Episode 10
This was a solid episode with great parts for Merchant and Hero, but primarily a setup episode (which makes sense, since 9 knocked down most of the dominoes set up so far). I can’t wait for Demon Kings reaction to the mess her allies have made. I’m kind of assuming it’ll take a united Demon/Southern Nations alliance to bail them out of this one.
Also, Merchant and Dragon Princess work well together. They’re both ambitious, goal-oriented, and vain, but their specialties are both opposing and complementary, Dragon’s bluntness is a good counter to Merchant’s scheming, and their conversations show their mutual respect. Hero made a good call introducing these two.
I’d talk more about details and themes, but I’ve been watching/writing on a freaking bus. Next time!
Episode 11
This show always manages to use the fewest possible words to get a point across. “I have no troops to spare. Can you deal with them?” “Yes. But would it anger you if I said I did not want to fight the demons?” “…we cannot afford a fight on two fronts.”
Bam, there we go. Hero’s motivation, the king’s pride, his ultimate ceding to the needs of the moment, which allows Hero to further his goal of integrating the two cultures by allowing for straight diplomacy – all covered in three brief lines of dialogue. Plus, neither of these characters have a particularly great way with words, yet this dialogue is a perfectly believable, snappy argument between the two of them that never oversteps into open hostility – this is how Hero has learned to negotiate. It really continuously amazes me that this story wasn’t written by a professional… although obviously this adapation was, and has succeeded in distilling the essence of these characters into the snappiest possible exchanges. Such sharp work.
8:45 – It’s not the characters. It’s the dream. Our world, the real world, is so far away from passing the hill – and we’re not even trying. Our very systems of economy prevent justice, prevent equality, prevent true freedom… we live as wage slaves distracted by our shiny 21st-century toys. But seeing these characters fighting so hard against the forces that shape our world, against our weak, human nature… it’s pretty goddamn inspiring.
15:42 – Spells spells explosions explosions bleh. This show is no good at this kind of stuff, and I kind of wonder why they even bother – like, they just introduced that army as a conflict this episode, did they really exist just to inject a little false tension and then be teleported away with a massive dose of magicy bullshit? I’ve said before that my least favorite parts of this show are when it tries to work as an actual fantasy story, and that’s still true – whenever it veers into total fantasy-land nonsense, it both counteracts the ways this story actually reflects reality, and just doesn’t come off as very distinctive or engaging. Hopefully this is all going somewhere.
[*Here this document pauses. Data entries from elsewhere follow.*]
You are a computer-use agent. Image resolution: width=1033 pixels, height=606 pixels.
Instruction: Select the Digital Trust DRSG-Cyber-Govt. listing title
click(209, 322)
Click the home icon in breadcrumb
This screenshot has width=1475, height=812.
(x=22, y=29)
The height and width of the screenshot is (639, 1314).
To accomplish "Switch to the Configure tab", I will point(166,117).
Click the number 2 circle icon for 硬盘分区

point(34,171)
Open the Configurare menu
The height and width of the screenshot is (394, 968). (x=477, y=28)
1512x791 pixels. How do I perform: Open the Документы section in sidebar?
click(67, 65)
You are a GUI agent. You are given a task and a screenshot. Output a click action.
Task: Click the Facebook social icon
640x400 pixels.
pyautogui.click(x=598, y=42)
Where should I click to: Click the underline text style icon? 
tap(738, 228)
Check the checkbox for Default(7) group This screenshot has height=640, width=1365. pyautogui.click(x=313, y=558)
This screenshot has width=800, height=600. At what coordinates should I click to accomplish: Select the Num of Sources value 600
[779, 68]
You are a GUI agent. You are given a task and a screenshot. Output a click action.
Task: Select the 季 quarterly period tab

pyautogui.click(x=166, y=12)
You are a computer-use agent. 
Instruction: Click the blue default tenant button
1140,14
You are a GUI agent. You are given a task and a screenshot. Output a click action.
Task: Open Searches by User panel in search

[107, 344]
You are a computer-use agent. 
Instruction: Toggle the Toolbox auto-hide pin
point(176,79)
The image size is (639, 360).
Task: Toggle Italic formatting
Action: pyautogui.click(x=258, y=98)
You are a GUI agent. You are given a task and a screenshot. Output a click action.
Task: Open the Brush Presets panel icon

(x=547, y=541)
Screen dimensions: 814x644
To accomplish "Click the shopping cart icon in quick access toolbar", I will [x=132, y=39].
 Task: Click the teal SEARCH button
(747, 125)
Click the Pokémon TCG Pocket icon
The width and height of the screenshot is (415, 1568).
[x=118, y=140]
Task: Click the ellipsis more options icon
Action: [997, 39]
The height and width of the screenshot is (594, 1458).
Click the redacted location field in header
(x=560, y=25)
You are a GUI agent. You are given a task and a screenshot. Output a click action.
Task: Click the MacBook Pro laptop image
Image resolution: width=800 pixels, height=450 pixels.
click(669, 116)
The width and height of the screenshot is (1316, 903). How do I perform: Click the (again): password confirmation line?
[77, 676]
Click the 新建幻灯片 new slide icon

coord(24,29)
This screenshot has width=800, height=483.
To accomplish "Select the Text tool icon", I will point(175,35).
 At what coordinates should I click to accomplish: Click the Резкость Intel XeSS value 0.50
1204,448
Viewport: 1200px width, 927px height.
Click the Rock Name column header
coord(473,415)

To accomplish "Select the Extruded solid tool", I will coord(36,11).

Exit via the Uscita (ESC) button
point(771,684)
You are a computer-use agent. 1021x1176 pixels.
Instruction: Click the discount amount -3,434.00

16:38 – A really, really tidy bit of storytelling here. Normally, these large-scale fantasy battles are just a clusterfuck of things happening with no real stakes – all sound and fury, basically. Here, they cut back for a moment, using two lines of dialogue to establish the student soldier as an intelligent man (well, a good student, at least), and then letting his message to the troops quickly lay out both the terms and stakes of this battle. That way, the audience is actually invested in the events as they happen, because they understand something of the strengths of each side, as well as the stakes. Beautiful economy of scene-setting – action scenes only really work if the audience can actually tell who’s winning or losing.
18:58 – SEE?!?!? “She’s nearly become the King of Evil.” OH NO, NOT THE KING OF EVIL! Isn’t that EXACTLY the kind of BULLSHIT SIMPLISTIC STORYTELLING this show is ENTIRELY A REACTION TO?!?!? GAH that makes me mad.
23:13 – Oh no, she’s manifested the KING OF EVIL’S EVIL SCYTHE OF EVIL. Fuuuuuck you.
Okay, seriously, the last thing, like literally, absolutely, positively last thing this show needed was a dramatic showdown between the representative of all good and the representative of all evil. Like, what’s the point of all this other stuff if, in the end, humanity is saved not through negotiation, compromise, science, and education, but through the guy with the biggest sword? What does that actually say about anything? Hell, maybe next episode love will save the day, and we’ll all learn a valuable lesson about the importance of sharing.
Still, everything outside of this aggravating high fantasy bullshit was excellent. The merchant and students in particular had some really choice material, and there was a lot of sharp, efficient storytelling throughout. But man, this “spirits of the ancient kings” stuff just couldn’t be less warranted. And honestly, it’s so far beneath this show that I have to assume next episode is going to subvert it. Positive thinking!